0

We are trying to write UDFs of Hive in Python to clean the data. The UDF we tried was using Pandas and it is throwing the error.

When we try using another python code without the Pandas it is working fine. Kindly help to understand the problem. Providing Pandas code below:

We have already tried various ways of Pandas but unfortunately no luck. As the other Python code without Pandas is working fine,we are confused why is it failing?

import sys
import pandas as pd
import numpy as np
for line in sys.stdin:
    df = line.split('\t')
    df1 = pd.DataFrame(df)
    df2=df1.T
    df2[0] = np.where(df2[0].str.isalpha(), df2[0], np.nan)
    df2[1] = np.where(df2[1].astype(str).str.isdigit(), df2[1], np.nan)
    df2[2] = np.where(df2[2].astype(str).str.len() != 10, np.nan, 
    df2[2].astype(str))
    #df2[3] = np.where(df2[3].astype(str).str.isdigit(), df2[3], np.nan)
    df2 = df2.dropna()
    print(df2)

I get this error:

FAILED: Execution Error, return code 20003 from org.apache.hadoop.hive.ql.exec.mr.MapRedTask.

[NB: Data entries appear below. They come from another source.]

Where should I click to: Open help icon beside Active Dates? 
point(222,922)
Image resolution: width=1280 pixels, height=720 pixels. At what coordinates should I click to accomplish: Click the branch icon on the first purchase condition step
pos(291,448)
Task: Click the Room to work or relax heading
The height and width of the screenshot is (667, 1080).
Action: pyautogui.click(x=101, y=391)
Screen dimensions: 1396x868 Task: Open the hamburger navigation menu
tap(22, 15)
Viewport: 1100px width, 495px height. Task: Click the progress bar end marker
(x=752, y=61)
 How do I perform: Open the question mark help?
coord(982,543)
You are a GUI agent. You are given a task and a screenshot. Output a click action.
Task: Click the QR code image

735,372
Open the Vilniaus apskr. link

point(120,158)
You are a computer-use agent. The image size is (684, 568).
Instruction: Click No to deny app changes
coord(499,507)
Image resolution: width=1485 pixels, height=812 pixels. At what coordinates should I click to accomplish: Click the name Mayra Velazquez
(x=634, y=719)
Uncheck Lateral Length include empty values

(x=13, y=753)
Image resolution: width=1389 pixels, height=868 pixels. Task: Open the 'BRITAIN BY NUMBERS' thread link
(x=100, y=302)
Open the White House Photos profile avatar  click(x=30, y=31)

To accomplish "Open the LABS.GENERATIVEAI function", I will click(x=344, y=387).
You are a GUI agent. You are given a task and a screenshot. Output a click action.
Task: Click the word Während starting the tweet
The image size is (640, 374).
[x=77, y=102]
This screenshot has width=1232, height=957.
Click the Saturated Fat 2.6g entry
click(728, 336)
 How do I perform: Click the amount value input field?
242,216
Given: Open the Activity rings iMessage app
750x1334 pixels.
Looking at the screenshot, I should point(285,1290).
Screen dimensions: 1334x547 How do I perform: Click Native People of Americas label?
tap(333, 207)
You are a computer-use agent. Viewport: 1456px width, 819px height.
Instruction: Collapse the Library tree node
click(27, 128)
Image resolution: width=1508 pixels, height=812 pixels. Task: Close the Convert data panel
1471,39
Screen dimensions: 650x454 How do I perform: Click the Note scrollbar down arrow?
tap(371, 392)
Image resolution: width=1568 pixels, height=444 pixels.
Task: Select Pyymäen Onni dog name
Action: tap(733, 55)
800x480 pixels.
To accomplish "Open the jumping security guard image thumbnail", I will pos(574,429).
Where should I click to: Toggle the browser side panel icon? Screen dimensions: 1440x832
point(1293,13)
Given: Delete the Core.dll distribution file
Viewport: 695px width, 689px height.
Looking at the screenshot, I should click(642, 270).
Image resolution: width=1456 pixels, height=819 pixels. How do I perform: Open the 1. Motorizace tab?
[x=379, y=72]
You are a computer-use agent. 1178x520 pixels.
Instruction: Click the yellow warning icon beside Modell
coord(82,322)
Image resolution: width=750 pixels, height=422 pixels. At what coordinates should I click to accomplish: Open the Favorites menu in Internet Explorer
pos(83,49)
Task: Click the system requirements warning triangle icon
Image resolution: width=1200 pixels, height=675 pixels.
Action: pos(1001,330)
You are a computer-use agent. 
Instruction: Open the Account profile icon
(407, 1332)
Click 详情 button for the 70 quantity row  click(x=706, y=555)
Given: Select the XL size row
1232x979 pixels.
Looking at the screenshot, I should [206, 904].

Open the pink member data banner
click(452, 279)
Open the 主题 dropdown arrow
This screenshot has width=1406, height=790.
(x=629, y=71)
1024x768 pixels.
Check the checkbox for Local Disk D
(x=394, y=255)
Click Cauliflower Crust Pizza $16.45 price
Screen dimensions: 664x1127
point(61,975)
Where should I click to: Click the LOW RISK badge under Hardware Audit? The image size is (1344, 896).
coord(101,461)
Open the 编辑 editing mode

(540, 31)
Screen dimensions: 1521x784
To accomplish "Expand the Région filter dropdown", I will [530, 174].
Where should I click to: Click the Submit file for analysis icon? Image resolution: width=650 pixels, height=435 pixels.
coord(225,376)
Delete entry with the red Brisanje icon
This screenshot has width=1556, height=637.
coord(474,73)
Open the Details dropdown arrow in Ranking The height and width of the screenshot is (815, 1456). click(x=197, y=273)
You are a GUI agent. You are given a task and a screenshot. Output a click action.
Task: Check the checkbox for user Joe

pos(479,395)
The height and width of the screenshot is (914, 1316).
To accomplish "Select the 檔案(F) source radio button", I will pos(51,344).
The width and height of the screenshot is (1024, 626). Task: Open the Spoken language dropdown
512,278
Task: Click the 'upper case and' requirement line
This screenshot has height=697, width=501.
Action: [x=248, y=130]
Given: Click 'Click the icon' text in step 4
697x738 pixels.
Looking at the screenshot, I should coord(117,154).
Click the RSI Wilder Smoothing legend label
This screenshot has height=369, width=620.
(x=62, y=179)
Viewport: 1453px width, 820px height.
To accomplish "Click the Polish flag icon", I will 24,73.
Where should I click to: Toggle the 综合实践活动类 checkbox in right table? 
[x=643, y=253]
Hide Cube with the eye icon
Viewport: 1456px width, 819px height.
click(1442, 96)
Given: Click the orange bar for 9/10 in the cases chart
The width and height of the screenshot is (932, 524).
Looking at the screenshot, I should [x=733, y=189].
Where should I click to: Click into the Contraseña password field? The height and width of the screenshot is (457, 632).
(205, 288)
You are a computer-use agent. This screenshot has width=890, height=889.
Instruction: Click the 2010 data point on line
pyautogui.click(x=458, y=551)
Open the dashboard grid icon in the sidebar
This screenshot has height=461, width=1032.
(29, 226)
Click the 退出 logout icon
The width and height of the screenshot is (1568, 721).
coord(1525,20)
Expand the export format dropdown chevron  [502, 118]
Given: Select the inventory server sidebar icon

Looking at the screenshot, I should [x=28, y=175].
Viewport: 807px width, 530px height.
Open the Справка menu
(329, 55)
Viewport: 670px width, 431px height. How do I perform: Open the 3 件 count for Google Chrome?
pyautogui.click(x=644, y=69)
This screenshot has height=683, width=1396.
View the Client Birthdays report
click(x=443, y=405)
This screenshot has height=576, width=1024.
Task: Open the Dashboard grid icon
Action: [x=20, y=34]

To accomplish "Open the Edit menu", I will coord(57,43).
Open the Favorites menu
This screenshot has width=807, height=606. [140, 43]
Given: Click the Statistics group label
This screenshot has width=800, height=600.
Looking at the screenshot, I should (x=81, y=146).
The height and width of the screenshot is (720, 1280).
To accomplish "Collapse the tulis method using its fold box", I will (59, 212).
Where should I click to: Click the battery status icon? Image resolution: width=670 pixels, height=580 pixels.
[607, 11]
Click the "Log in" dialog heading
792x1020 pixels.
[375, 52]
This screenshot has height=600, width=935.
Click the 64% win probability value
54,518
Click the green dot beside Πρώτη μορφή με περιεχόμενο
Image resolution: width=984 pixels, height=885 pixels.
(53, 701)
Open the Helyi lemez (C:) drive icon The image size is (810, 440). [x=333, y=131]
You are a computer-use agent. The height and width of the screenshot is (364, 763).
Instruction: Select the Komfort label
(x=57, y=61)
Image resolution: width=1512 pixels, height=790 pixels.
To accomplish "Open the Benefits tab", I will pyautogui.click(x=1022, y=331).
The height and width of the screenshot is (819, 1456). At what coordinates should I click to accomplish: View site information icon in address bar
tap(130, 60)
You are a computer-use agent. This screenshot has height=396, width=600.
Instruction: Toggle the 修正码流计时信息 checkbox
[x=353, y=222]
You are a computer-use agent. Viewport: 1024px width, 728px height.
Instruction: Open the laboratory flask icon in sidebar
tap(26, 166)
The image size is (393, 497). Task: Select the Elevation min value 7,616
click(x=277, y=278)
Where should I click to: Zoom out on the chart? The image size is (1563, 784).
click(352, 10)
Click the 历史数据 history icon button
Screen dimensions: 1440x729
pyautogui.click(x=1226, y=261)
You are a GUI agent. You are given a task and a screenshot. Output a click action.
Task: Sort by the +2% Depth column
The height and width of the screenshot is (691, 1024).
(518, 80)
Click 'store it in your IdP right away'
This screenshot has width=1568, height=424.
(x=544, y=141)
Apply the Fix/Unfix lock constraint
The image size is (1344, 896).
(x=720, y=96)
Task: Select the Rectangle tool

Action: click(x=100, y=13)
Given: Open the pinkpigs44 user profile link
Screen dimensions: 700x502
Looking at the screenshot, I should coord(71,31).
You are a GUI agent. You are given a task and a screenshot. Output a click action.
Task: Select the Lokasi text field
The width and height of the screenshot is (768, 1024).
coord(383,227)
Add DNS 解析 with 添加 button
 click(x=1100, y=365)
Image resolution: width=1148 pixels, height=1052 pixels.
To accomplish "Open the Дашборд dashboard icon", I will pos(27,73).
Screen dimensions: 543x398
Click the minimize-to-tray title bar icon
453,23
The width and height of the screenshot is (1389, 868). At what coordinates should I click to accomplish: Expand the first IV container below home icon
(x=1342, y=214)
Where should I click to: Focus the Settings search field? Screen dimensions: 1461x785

An error occurred when trying to close the Operator running your custom script.
MapReduce Jobs Launched: 
Stage-Stage-1: Map: 1   HDFS Read: 0 HDFS Write: 0 FAIL
Total MapReduce CPU Time Spent: 0 msec
Bsquare ℬℬ
  • 4,423
  • 11
  • 24
  • 44
s.c.
  • 23
  • 6
  • You cannot return pandas.DataFrame object as output of your Python UDF, to make it work properly you supposed to return string with tab as filed delimiter and `\n` as line separator if you need multi line output, e.g., `1\t2\n3\t4`. So you need to convert your `df2` to string – serge_k Apr 18 '19 at 07:05

1 Answers1

0

I think you'll need to look at the detailed job logs for more information. My first guess is that Pandas is not installed on a data node.

This answer looks appropriate for you if you intend to bundle dependencies with your job: https://stackoverflow.com/a/2869974/7379644

Douglas M
  • 1,035
  • 8
  • 17